▸ PAGE TEXT
Gautam Gambhir and David Warner, Delhi's openers, blitzed to 30 in the first three overs. It started from the sixth ball of the first over. Lasith Malinga found bounce and bowled over 140kph but Gambhir picked his slower bouncer and pulled it for four to square leg. Then Gambhir and Warner hit 22 off the next 12 balls. Gambhir walked out and hit Dhawal Kulkarni for a four behind square leg before lifting a fuller one down the ground for another boundary.
Rahil Shaikh began his IPL campaign with a high full toss that Warner pulled to midwicket boundary before being picked for another in the same area by Gambhir. Warner lofted Kulkarni for a six over long-on but then top-edged one and ended up losing his wicket and his bat. But Delhi couldn't afford to slow down, needing over seven an over. Not that they would slow down when Sehwag joined Gambhir at the crease. Kulkarni was the one to suffer as Sehwag scored boundaries off whatever length he bowled. He gave away 36 in three overs.
Harbhajan came on at the end of the Powerplays with Delhi at 60 for 1. He kept it tight by mixing flighted deliveries with flatter and sharper ones but it didn't help as Sehwag and Gambhir instead picked the boundaries from the other end. Gambhir played Abhishek Nayar's shorter deliveries to the fine leg and midwicket boundaries while Sehwag hit a half-volley over the bowler's head for a six. After ten overs Delhi were 93 for 1 in contrast to Mumbai, who were 72 for 3 at the same stage.
Gambhir finally fell in the 12th over, again walking down the track but mistiming a loft to a diving Mohammad Ashraful at third man. But by then the required run-rate had come down to under seven an over, mostly owing to the wides conceded by Sanath Jayasuriya. Tillakaratne Dilshan waited only two balls before going for the big shot. He hooked a slower ball by Malinga to deep backward square leg for six. Jayasuriya further pulled down the asking rate to less than six, this time owing to Sehwag who made room to hit him for four over extra cover and a six over long-on. Dilshan stuck into Malinga in the next and overs 12 to 14 cost Mumbai a whopping 39. Sehwag got his fifty immediately after that but the two batsmen fell off successive balls to Harbhajan.

▸ WORK REQUIRED
Update the part of the match report above that opens with "Gautam Gambhir and" and closes with "for another boundary.", replacing "blitzed" with "raced".

▸ INFORMATION SUPPLIED
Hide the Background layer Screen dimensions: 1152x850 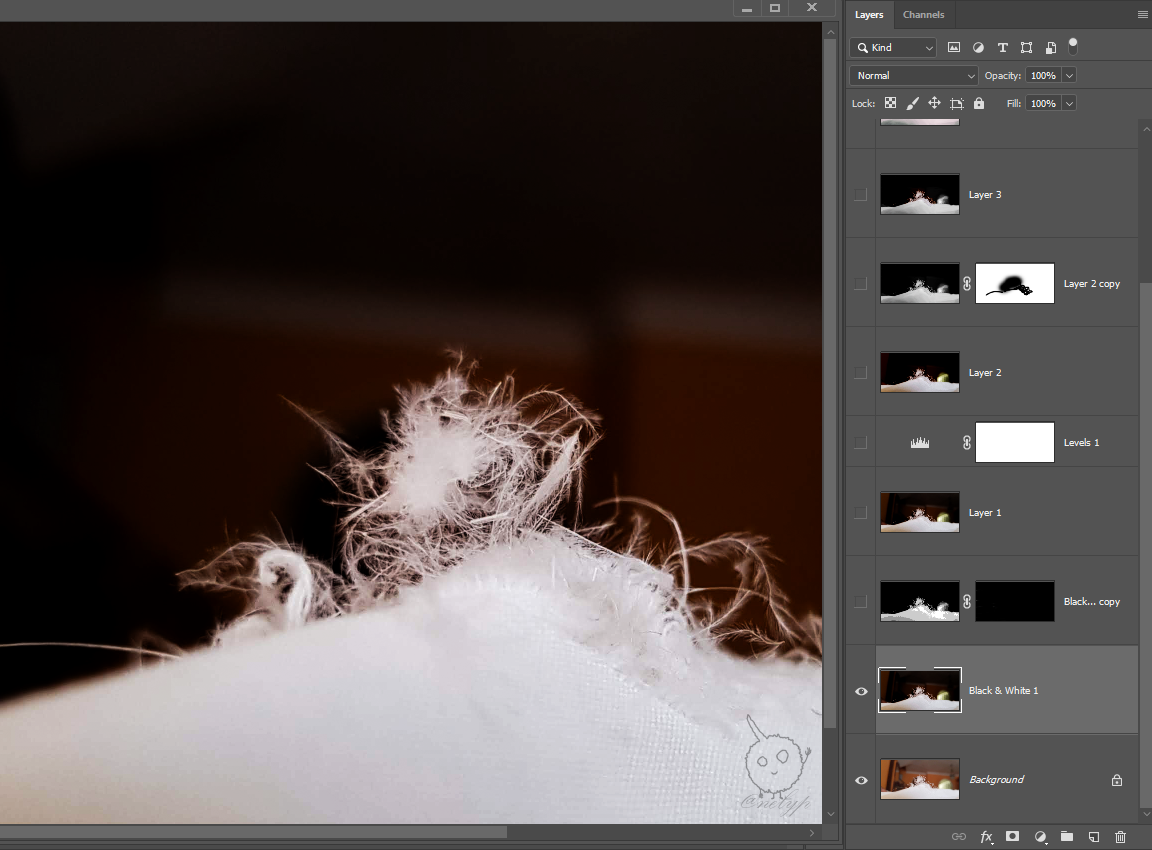pyautogui.click(x=861, y=780)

▸ RESPONSE BELOW
Gautam Gambhir and David Warner, Delhi's openers, raced to 30 in the first three overs. It started from the sixth ball of the first over. Lasith Malinga found bounce and bowled over 140kph but Gambhir picked his slower bouncer and pulled it for four to square leg. Then Gambhir and Warner hit 22 off the next 12 balls. Gambhir walked out and hit Dhawal Kulkarni for a four behind square leg before lifting a fuller one down the ground for another boundary.